You can use more than one meeting for a lesson, or fit more than one lesson into a meeting. Many lessons include related links you can use to supplement your own knowledge and complement the lesson content.
Each month, your club can take part in an optional activity and post the results on a club blog. You can compare results and progress by viewing the blogs of other clubs.
Over the course of 32 weeks, by following the lesson plans you’ll provide a minimum of 10 hours of instruction per month, for an overall total of 80 hours. But all this learning will take place in a non-classroom environment.
You and your club members can take a relaxed approach that nurtures personal growth and social development as much as course content.

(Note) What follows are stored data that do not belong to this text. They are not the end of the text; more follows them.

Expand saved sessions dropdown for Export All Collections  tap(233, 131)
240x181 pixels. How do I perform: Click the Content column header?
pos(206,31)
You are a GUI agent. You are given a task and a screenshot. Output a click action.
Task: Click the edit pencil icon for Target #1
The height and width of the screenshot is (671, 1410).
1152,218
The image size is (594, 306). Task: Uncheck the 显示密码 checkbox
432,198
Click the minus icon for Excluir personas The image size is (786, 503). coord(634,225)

You have some special advantages over the conventional classroom. For one thing, you’re working with young people who are there because they want to be. They’re not under pressure to earn grades. They’re working in a smaller group that might be outside their usual social network.

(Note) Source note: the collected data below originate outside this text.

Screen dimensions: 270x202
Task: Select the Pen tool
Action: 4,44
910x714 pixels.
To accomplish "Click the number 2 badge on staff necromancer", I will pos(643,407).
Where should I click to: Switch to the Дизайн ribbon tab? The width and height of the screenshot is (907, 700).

Each week, you’ll want to take into account the time of day you’re meeting. The kids will have had a full day of school, so it will help to give them time within the meeting to shift gears and to interact. Here’s a sample schedule:
Get Started Arrive, have snack, transition from school to meeting |
15 minutes |
Focus |
5 minutes |
Activity |
50 minutes |
Reflection |
5 minutes |
Activity |
50 minutes |
Reflection |
5 minutes |
Reflection |
5 minutes |
You can incorporate some simple rewards into your meetings, such as ribbons or inexpensive candies. Setting up a point system provides ongoing incentives and at the same time lets you build up to a reward that fits your time constraints and budget (for example, a movie party, a special pen, a candy bar). You might give out certificates once the kids have gone through all of the robotics lessons, all of the GPS lessons, and all of the GIS lessons. In giving out rewards, remember that competition can be exciting and valuable, but fun is essential. Ultimately, learning is most important.